Provided information =>
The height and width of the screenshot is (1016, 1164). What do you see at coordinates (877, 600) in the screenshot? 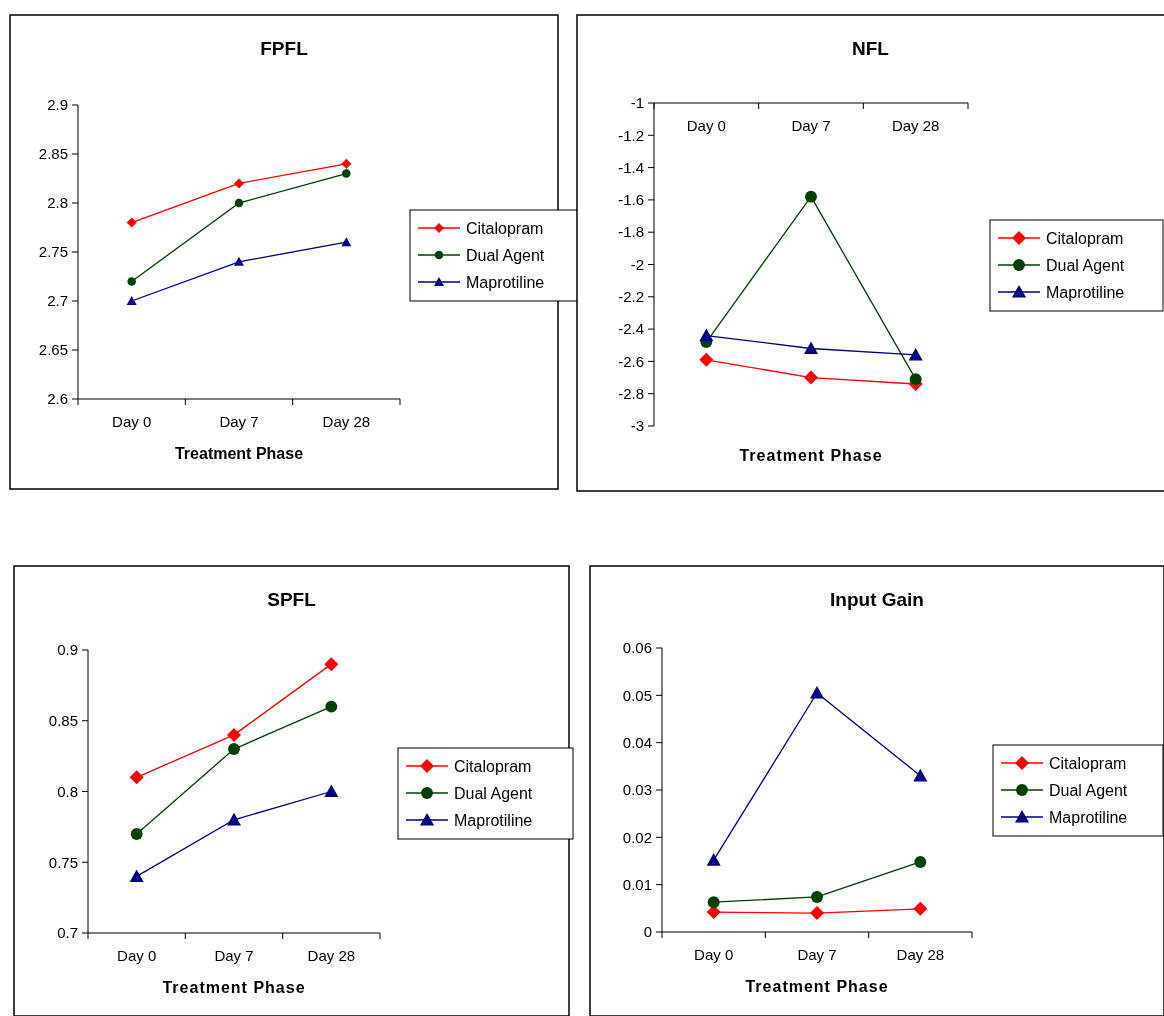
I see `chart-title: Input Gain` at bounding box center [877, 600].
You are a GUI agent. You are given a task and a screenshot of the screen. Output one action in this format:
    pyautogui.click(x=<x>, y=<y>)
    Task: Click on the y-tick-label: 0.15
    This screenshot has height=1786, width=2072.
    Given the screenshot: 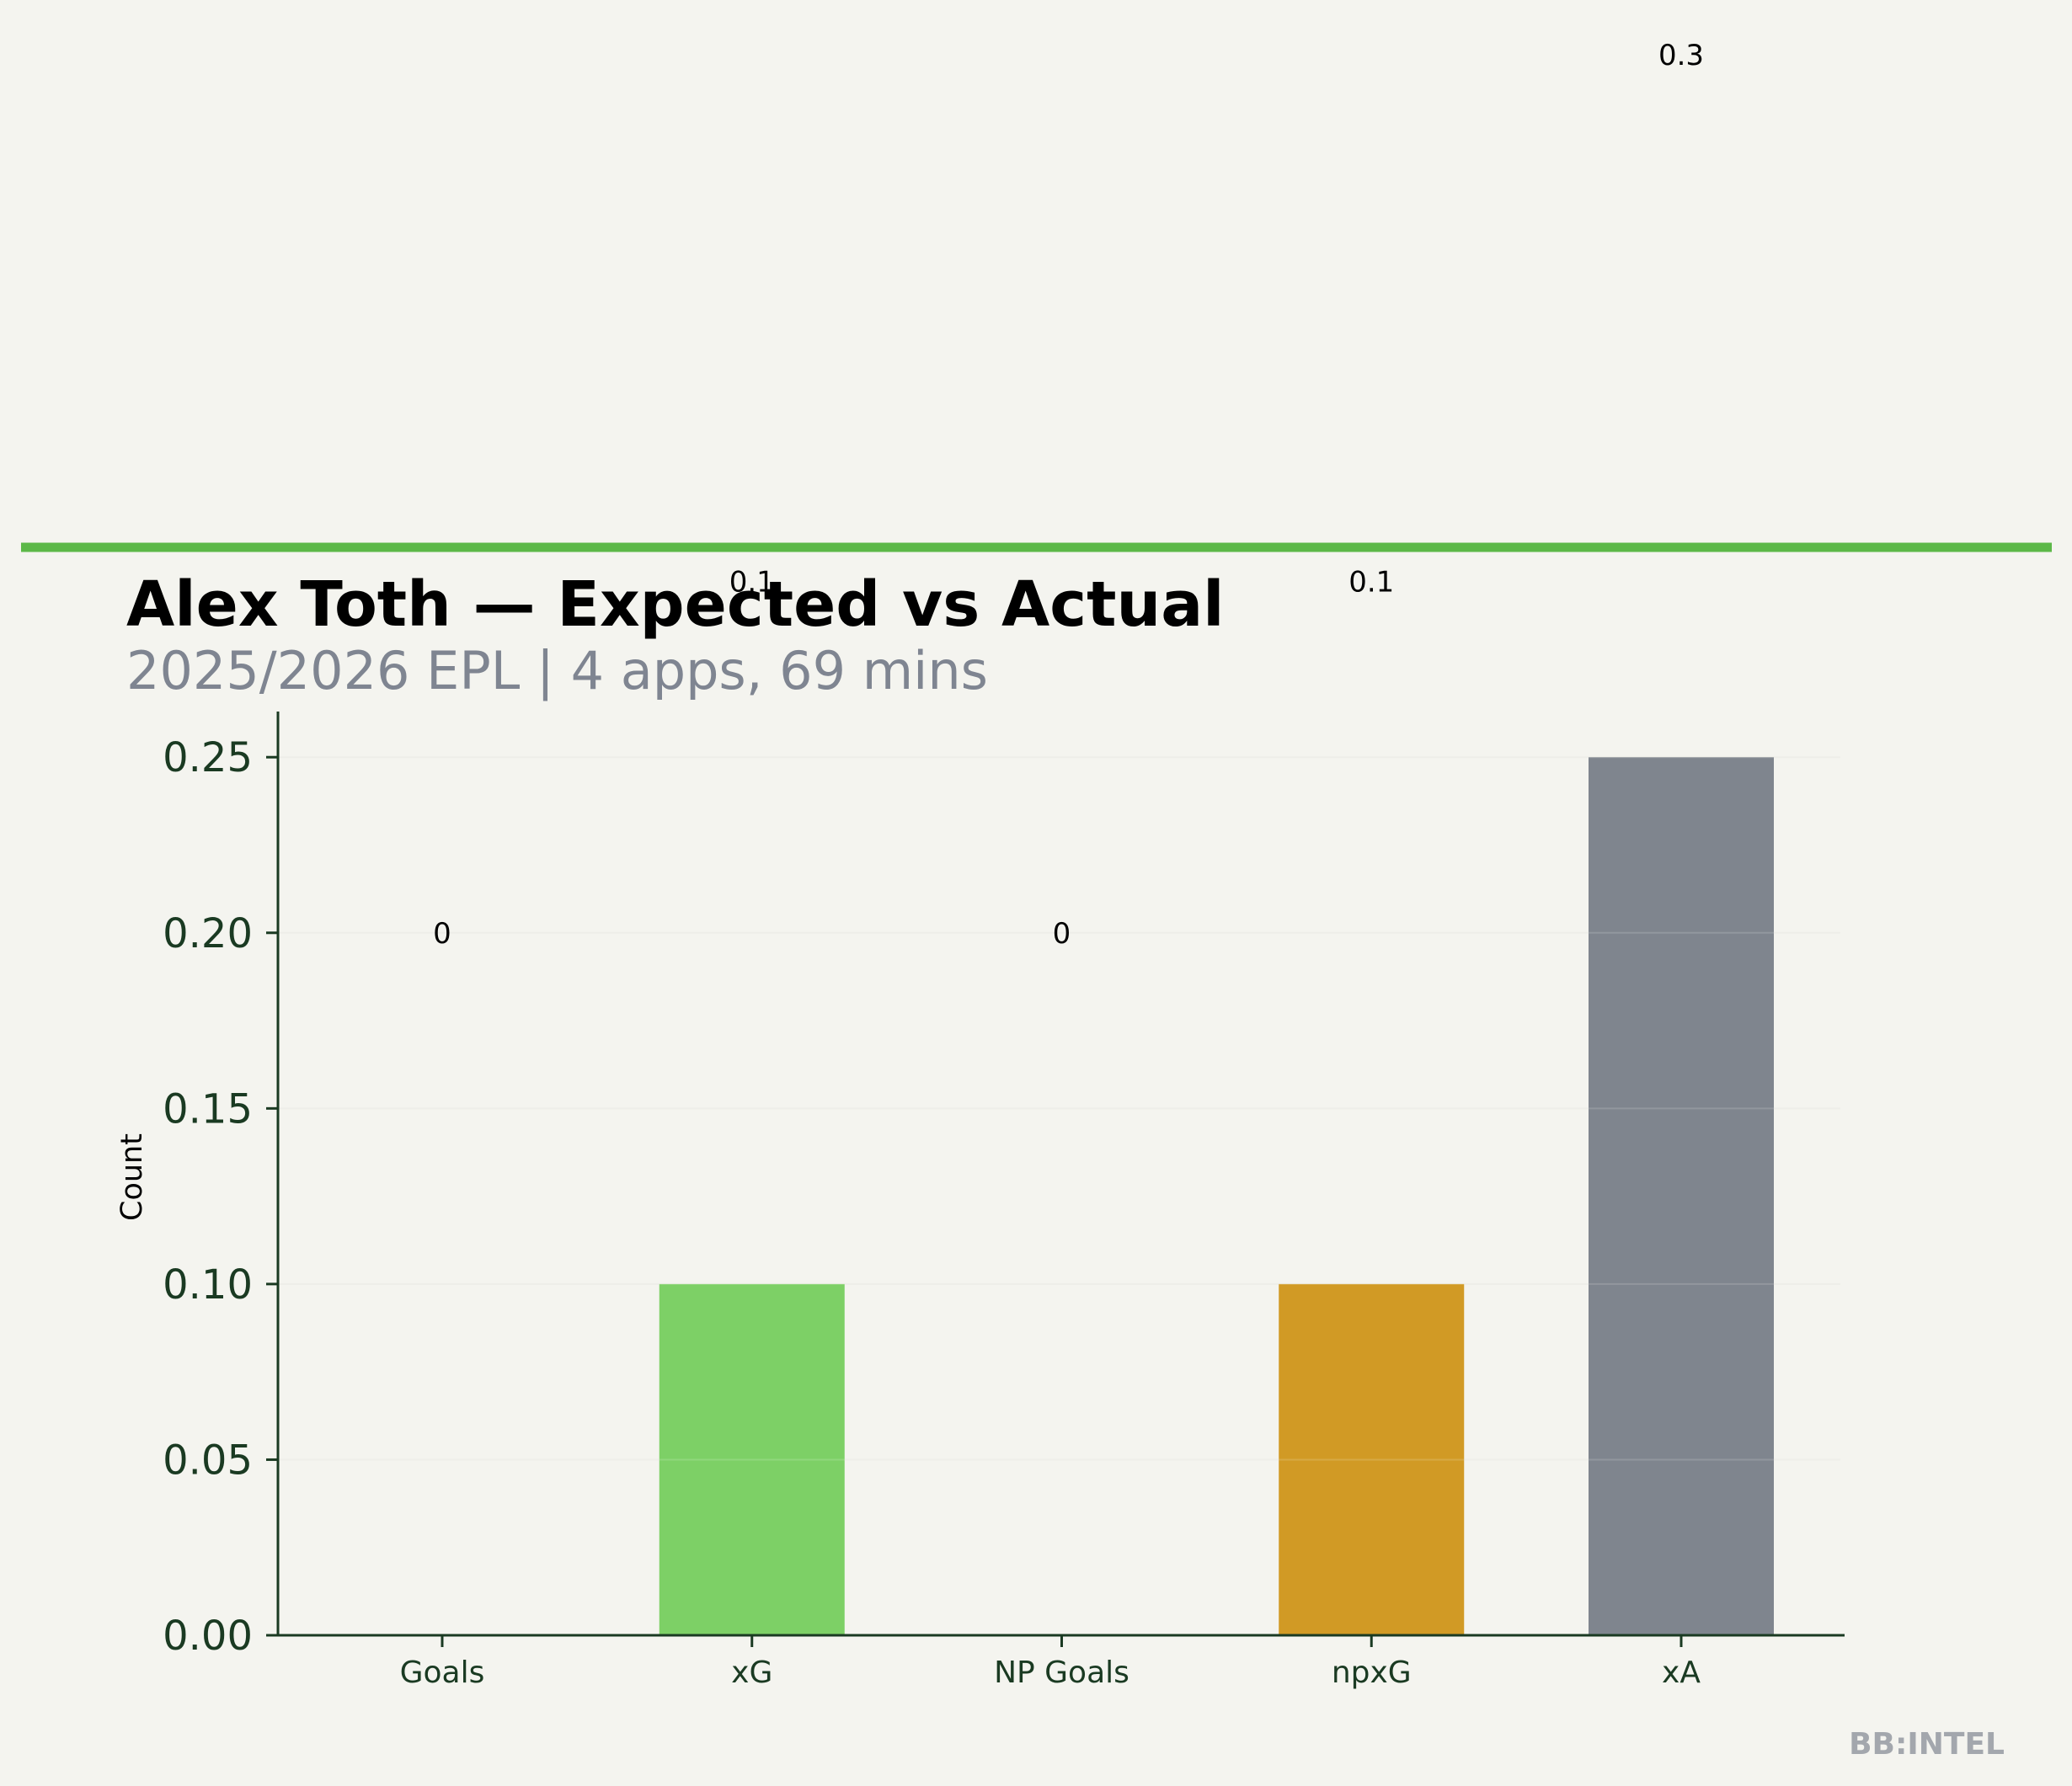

Exercise instructions => Please copy all of the material above word for word, but leave the pictures out.

Your solution =>
The height and width of the screenshot is (1016, 1164). What do you see at coordinates (877, 600) in the screenshot? 
I see `chart-title: Input Gain` at bounding box center [877, 600].
You are a GUI agent. You are given a task and a screenshot of the screen. Output one action in this format:
    pyautogui.click(x=<x>, y=<y>)
    Task: Click on the y-tick-label: 0.15
    This screenshot has height=1786, width=2072.
    Given the screenshot: 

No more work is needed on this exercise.